En su sección moral, la Afirmación no moraliza. Se limita a recordar que el bien no es una invención subjetiva, sino una participación en la Bonum ipsum, el Bien en sí, que es Dios. La conciencia, lejos de ser un tribunal autónomo, se configura como una apertura al logos divino. Se reconoce aquí que la moral cristiana no es un código sino una forma de vida que exige una conversión ontológica, una nueva creación. Así, la defensa de la vida desde la concepción, la centralidad del matrimonio sacramental, y la afirmación de la responsabilidad individual, no son proposiciones aisladas, sino expresiones encarnadas de una antropología de la gracia.
La liturgia, como era de esperar, ocupa un lugar estructurante.

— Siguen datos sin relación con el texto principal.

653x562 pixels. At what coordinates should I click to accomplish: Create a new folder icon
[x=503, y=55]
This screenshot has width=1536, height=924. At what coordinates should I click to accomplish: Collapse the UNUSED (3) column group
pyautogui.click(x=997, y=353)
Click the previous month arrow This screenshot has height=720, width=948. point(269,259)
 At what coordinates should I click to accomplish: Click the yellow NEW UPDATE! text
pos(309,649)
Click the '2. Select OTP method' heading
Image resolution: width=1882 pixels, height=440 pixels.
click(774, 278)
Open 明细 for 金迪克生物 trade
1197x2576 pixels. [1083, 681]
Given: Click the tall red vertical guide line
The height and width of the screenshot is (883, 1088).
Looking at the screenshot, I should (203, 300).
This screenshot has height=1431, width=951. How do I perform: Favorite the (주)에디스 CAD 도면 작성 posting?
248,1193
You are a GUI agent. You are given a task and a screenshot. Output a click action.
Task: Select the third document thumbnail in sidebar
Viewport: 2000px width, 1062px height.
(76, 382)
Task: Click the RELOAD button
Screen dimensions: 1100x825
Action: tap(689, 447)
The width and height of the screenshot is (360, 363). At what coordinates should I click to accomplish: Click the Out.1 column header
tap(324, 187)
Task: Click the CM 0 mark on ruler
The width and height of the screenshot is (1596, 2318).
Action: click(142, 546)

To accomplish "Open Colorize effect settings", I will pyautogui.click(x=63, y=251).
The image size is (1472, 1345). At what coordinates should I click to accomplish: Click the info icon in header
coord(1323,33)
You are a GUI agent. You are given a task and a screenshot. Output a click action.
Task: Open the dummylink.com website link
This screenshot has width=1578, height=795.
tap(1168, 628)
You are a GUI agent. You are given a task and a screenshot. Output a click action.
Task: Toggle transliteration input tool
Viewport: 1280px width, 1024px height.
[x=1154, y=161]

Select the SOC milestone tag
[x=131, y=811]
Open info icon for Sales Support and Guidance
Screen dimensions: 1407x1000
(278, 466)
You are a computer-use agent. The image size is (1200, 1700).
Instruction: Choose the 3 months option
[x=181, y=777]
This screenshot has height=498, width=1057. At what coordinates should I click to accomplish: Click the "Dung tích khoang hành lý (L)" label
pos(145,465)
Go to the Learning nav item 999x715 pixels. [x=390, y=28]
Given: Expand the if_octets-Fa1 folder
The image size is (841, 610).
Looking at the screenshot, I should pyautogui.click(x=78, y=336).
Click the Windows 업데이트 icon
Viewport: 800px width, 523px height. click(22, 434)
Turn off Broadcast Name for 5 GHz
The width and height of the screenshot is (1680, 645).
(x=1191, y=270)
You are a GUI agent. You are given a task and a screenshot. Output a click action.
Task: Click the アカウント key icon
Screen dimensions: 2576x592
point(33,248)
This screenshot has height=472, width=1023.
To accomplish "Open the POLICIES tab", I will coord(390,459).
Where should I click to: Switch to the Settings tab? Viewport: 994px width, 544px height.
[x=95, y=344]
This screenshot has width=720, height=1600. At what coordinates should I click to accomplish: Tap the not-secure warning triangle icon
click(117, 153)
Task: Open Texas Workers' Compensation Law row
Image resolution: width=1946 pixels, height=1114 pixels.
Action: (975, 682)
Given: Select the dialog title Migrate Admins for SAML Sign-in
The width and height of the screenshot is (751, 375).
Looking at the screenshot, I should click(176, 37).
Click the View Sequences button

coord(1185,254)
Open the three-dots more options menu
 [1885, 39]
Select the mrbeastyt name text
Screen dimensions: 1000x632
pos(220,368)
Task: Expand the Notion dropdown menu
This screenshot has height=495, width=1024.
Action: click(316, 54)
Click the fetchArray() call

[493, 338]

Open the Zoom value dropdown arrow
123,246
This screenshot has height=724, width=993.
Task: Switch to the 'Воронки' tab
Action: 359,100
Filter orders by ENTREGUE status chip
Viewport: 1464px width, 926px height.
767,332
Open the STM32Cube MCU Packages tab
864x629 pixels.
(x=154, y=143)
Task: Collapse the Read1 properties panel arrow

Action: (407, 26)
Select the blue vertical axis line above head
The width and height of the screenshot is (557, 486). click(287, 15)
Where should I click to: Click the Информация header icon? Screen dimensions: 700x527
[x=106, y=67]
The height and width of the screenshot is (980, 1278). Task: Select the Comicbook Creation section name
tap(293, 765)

No como decoración de la fe, sino como su condición de posibilidad. Que se insista en el Book of Common Prayer de 1928 y 1962 no es un gesto arqueológico, sino un acto de fidelidad estética y ontológica. La forma antigua es aquí forma plena, no por su edad, sino porque encarna una visión sacramental del cosmos. Frente a la tentación de lo contemporáneo, la Afirmación elige lo continuo. Y con ello, ofrece una crítica implícita al modernismo litúrgico: no todo lo nuevo es revelador; no todo lo relevante es redentor.
Asimismo, la visión de la Iglesia como estructura sinodal de tres órdenes (episcopales, clericales y laicales) no responde a una necesidad política, sino a una antropología trinitaria. La comunión, tal como se perfila aquí, es una imagen de la perichoresis divina: unidad sin fusión, distinción sin separación. Por eso mismo, se rechaza cualquier forma de ecumenismo que trivialice las diferencias. La unidad sólo es verdadera si es sacramental. La inclusión sólo redime si es icono del Logos.
Por último, la conciencia de estar actuando en continuidad y no en ruptura, confiere a este texto su tono litúrgico. No se funda una nueva Iglesia. Se reclama una herencia recibida, como si se tratase de levantar una iglesia medieval caída bajo los escombros del tiempo. No hay violencia ni invención, sólo restauración amorosa. En esto, San Luis es profundamente agustiniano: el pasado no es una carga, sino una promesa. La tradición, como decía de Lubac, no es repetición, sino presencia viva.
Así, la Afirmación de San Luis no debe ser leída como un texto defensivo, sino como una teología del don. En ella, lo anglicano se revela no como una opción confesional, sino como una forma católica de habitar el mundo. Una forma que cree que la belleza salva, que la liturgia transforma, y que el Verbo se hizo carne para que toda carne pudiera entrar en el Reino. Y si todavía hay quienes saben cantar el Te Deum con lágrimas en los ojos, entonces esta Afirmación no ha sido en vano.